When large corporations report earnings, it becomes a popular parlor game to try and guess whether the business of choice grew faster or slower than Wall Street analysts expected during the previous quarter. It offers an occasion for stocks to rise and fall by 3-8% in a single day and that is usually the short-term threshold that catches the attention of investors.
What, then, do I consider to be the ideal position of strength during earnings season?
I think the ultimate objective is to already own a stock that is reasonably valued going into earnings season with liquid cash available to act upon the possibility of opportunity.
Imagine if you already owned a few hundred or thousand shares of Nike going into its earnings report yesterday. Before you know what happens, you are prepared to respond to anything.
If the stock reports earnings that greatly disappoint expectations, you have the cash available to act intelligently upon the situation that presents itself. Wall Street analysts were expecting $0.43 per share. If they came in at $0.35 and the stock fell 10%, you would have that fresh capital available to take advantage during the stock’s move from fair price to cheap.
If earnings perform largely in line with expectations, you’re fine. The stock can continue to compound undisturbed, and you still have the capital available to make a new investment.
And if the stock greatly exceeds expectations and shoots up 5-10%? Then you can see your pre-existing shares rise in value and your available capital can remain ready to exploit a far off opportunity or turn towards other attractive blue-chip stocks like Diageo (DEO).
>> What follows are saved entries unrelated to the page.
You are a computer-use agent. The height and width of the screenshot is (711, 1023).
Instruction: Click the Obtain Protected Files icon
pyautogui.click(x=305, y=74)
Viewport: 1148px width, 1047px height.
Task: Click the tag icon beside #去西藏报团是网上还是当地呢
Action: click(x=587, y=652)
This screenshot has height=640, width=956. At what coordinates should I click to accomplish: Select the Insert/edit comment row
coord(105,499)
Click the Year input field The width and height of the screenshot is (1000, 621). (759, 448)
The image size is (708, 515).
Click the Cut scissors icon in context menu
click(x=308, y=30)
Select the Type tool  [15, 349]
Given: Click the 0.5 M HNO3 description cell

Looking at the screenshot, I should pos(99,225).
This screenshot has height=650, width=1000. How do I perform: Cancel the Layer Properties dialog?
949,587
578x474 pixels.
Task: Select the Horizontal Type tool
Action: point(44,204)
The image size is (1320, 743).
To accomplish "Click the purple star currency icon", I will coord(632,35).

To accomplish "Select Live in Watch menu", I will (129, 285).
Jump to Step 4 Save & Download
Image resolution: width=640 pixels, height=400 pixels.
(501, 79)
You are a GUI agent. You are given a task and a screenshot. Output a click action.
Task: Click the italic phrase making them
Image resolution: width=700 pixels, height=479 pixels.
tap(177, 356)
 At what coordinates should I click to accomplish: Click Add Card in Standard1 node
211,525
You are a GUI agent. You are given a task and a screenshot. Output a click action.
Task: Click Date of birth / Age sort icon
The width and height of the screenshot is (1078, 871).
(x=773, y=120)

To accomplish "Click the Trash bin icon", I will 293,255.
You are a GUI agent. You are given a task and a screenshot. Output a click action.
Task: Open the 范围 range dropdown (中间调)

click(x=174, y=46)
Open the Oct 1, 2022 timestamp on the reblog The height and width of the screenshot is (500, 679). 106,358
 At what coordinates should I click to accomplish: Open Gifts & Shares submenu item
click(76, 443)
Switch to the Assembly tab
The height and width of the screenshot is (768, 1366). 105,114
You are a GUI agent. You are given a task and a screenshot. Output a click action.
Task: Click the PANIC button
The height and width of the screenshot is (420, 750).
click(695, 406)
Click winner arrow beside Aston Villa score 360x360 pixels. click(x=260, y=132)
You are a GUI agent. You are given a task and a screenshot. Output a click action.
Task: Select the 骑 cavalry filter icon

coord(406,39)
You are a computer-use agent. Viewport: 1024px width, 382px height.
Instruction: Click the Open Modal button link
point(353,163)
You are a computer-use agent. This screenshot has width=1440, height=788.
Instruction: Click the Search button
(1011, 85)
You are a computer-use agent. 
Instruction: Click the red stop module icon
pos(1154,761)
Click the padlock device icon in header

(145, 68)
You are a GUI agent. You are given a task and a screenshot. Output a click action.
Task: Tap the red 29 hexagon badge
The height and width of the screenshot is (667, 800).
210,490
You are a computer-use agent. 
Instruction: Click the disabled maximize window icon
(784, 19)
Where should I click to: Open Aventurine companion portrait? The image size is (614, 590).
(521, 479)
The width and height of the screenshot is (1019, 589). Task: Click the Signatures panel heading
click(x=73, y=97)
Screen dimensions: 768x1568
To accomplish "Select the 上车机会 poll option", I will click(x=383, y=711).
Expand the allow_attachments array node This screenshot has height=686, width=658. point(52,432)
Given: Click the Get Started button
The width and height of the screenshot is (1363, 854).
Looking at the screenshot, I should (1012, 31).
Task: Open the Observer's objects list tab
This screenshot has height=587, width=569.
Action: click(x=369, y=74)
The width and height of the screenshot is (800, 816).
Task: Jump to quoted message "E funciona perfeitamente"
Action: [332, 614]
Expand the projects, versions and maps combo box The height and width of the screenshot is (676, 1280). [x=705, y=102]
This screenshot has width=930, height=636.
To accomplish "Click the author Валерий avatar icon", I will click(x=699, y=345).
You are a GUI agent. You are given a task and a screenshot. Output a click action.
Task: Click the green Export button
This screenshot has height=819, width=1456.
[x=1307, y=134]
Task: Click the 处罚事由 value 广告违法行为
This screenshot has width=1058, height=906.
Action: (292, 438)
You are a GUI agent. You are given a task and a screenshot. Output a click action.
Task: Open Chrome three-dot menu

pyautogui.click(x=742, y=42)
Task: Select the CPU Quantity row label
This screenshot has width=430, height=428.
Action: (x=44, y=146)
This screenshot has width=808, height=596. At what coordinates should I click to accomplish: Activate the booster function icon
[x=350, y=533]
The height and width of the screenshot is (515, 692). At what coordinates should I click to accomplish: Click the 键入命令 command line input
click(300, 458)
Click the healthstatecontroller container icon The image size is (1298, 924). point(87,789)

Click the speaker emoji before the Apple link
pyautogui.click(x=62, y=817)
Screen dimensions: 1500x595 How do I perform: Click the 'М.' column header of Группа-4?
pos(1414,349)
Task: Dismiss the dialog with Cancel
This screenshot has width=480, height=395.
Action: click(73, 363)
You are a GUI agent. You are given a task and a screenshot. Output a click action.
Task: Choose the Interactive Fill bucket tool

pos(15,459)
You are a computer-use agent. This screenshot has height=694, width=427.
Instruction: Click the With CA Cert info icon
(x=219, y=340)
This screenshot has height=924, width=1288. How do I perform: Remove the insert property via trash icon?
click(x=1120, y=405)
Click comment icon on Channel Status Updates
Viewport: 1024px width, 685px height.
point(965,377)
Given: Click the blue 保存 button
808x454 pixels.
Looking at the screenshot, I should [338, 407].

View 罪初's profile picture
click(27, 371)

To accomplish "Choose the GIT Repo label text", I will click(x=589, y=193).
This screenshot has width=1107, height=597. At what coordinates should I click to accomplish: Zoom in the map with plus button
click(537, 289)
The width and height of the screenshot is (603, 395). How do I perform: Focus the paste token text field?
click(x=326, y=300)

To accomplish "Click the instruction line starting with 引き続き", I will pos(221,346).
This is not a concept for which I can claim original credit. It is exactly how Warren Buffett arranged Berkshire Hathaway during the late 1980s and early 1990s. He had enough invested such that the rising market of the mid 1980s and then the rising market of the 1990s turned the seeds he planted in the 1970s into full grown trees. But he simultaneously had stockpiled enough dividends from the likes of RJ Reynolds that he was able to load up on Coca-Cola (KO) during the declines of 1987 and then purchase a substantial block of Wells Fargo (WFC) stock during the savings and loan crisis of 1991. He repeated this strategy in a nearly identical manner with Wells Fargo stock during the financial crisis of 2008 and 2009.
For those who have already accumulated a substantial amount of assets, now might be a good time to let some cash payouts pile up and await a greener pasture ahead. For those who are aggressively building their holdings, fear not! It remains true that you only need to find one attractively valued stock at a time. I can’t see how you’d regret paying $104 for shares of Diageo right now. Relatively speaking, now is probably a good time to take up the study of valuing British stocks as they offer more attractive valuations than their similarly situated American counterparts. Based on personal circumstances, the investor loading up on British stocks and the investor letting cash build up can both be responding to the current investment climate intelligently.